* Task statement *
Pictures are to be left out; everything else in the records must be repeated exactly.

* Working data *
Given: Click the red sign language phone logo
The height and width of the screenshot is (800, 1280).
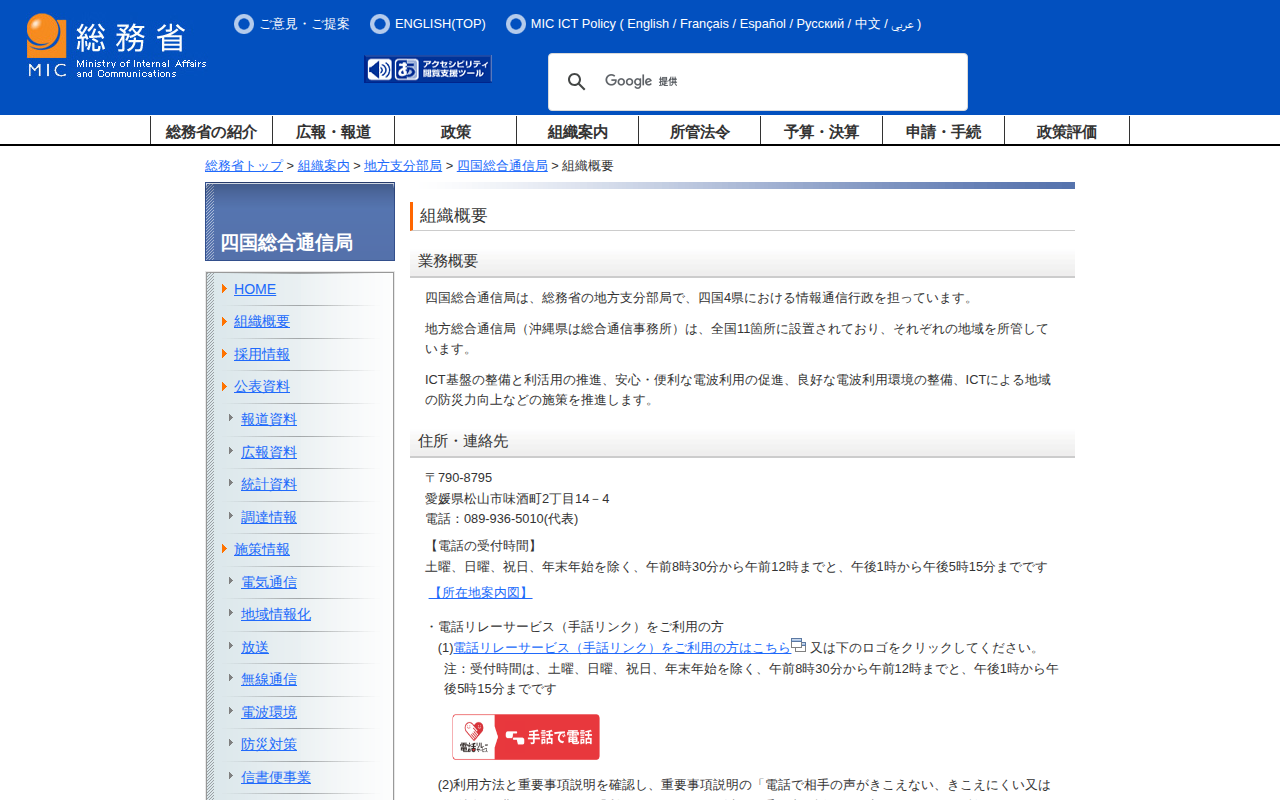Looking at the screenshot, I should pyautogui.click(x=526, y=737).
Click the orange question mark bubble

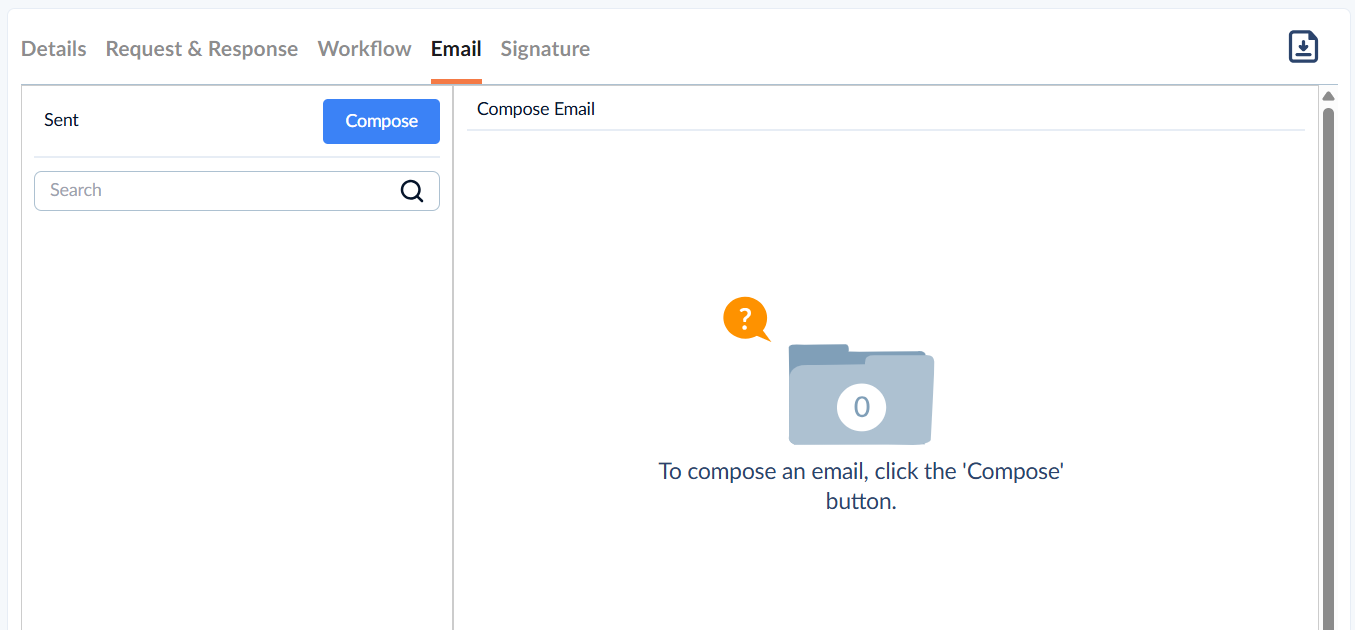click(x=746, y=320)
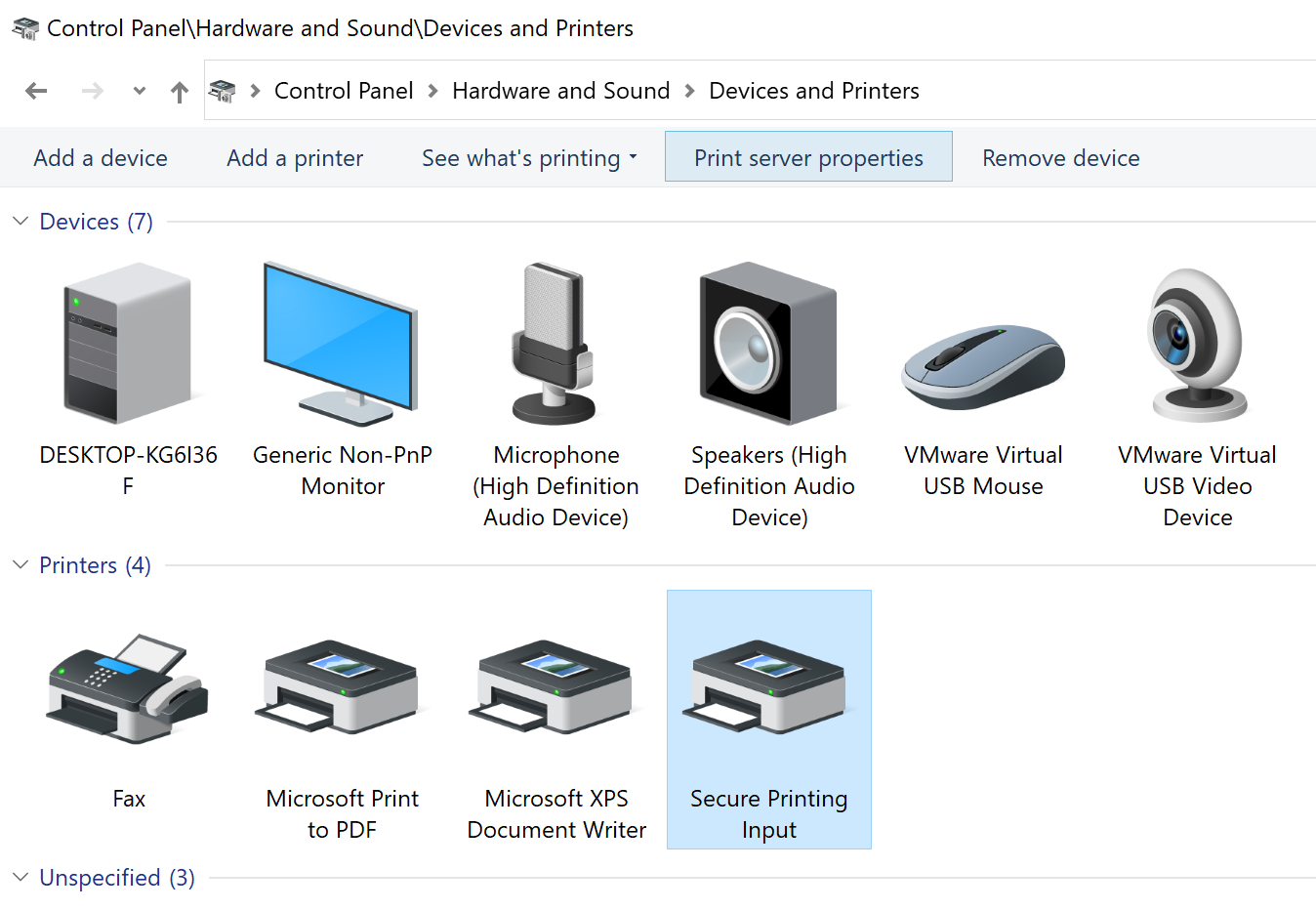Viewport: 1316px width, 910px height.
Task: Select the DESKTOP-KG6I36F computer icon
Action: pyautogui.click(x=128, y=343)
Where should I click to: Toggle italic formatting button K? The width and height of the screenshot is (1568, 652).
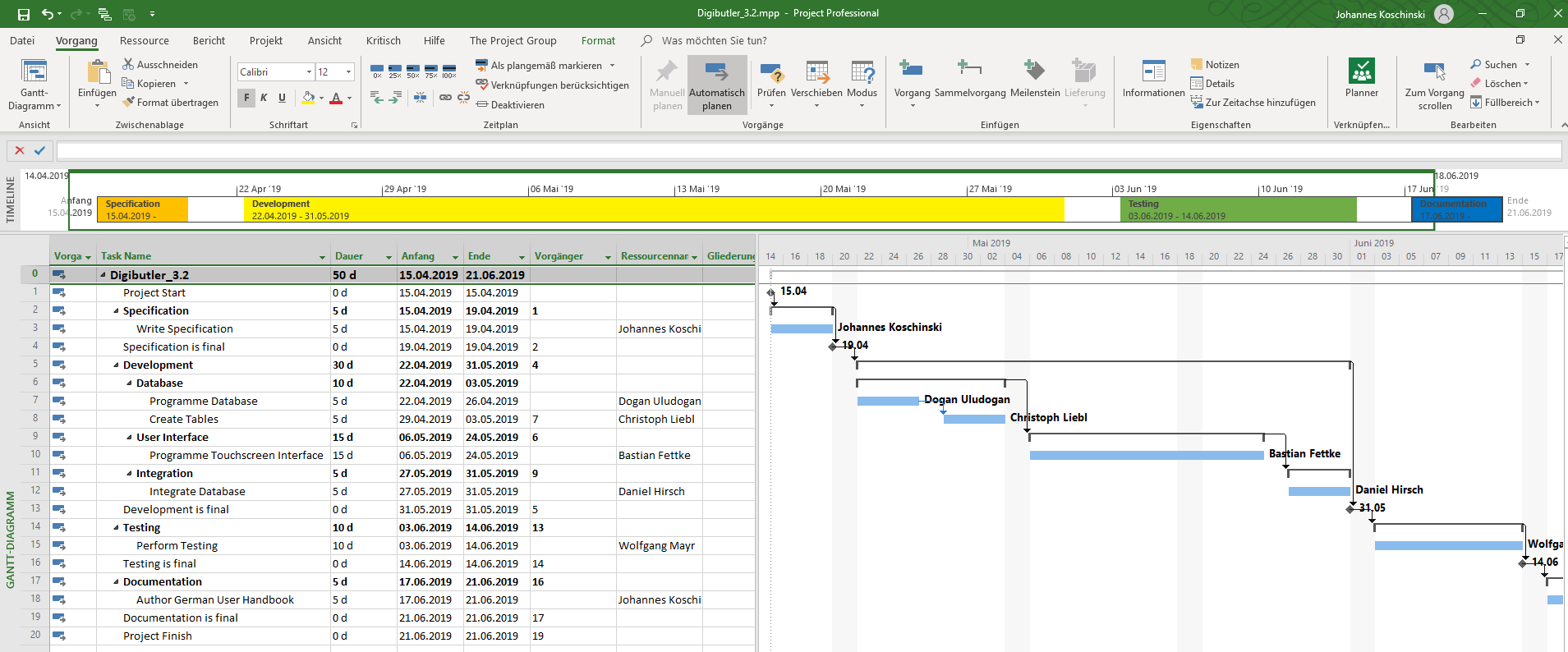point(264,98)
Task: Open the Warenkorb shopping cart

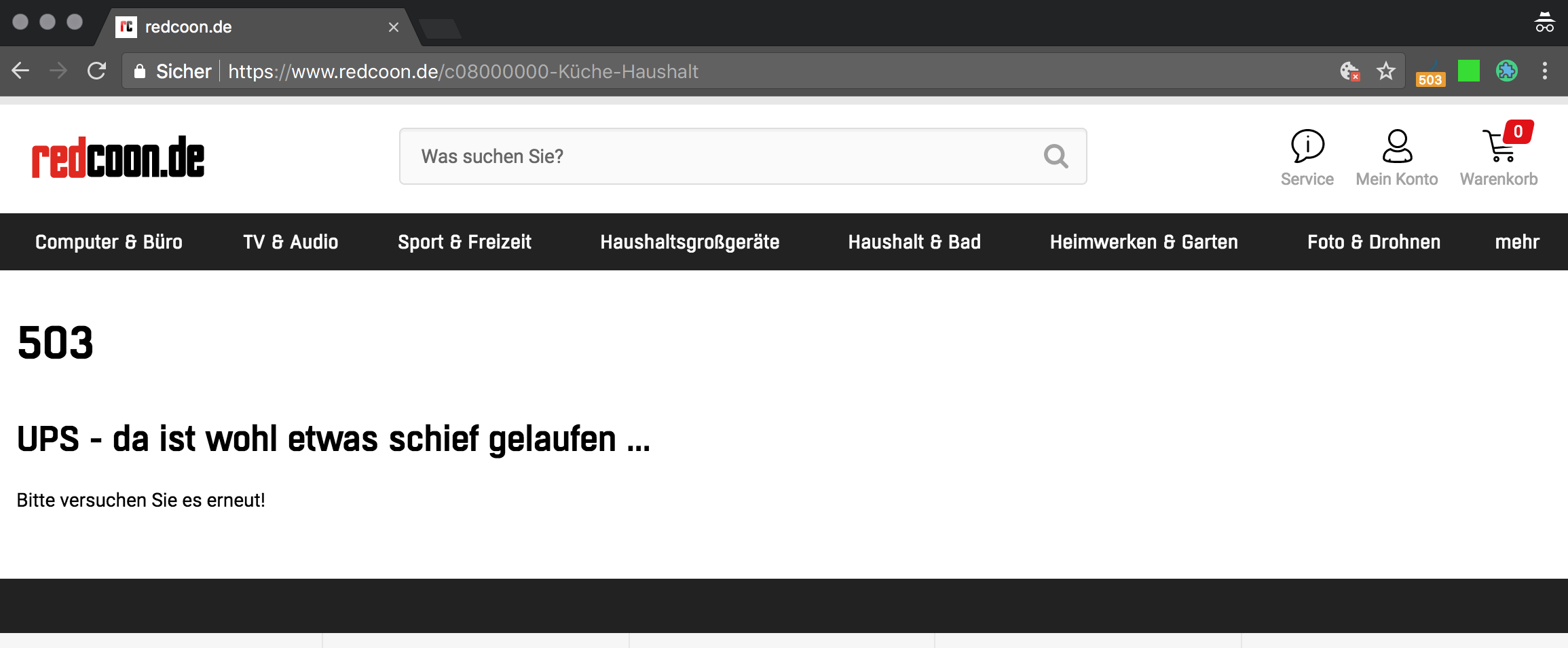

* Response *
Given: Click the red sign language phone logo
The height and width of the screenshot is (800, 1280).
Looking at the screenshot, I should pyautogui.click(x=526, y=737).
Click the orange question mark bubble

click(x=746, y=320)
Viewport: 1316px width, 910px height.
Task: Select the DESKTOP-KG6I36F computer icon
Action: pyautogui.click(x=128, y=343)
Where should I click to: Toggle italic formatting button K? The width and height of the screenshot is (1568, 652).
point(264,98)
Task: Open the Warenkorb shopping cart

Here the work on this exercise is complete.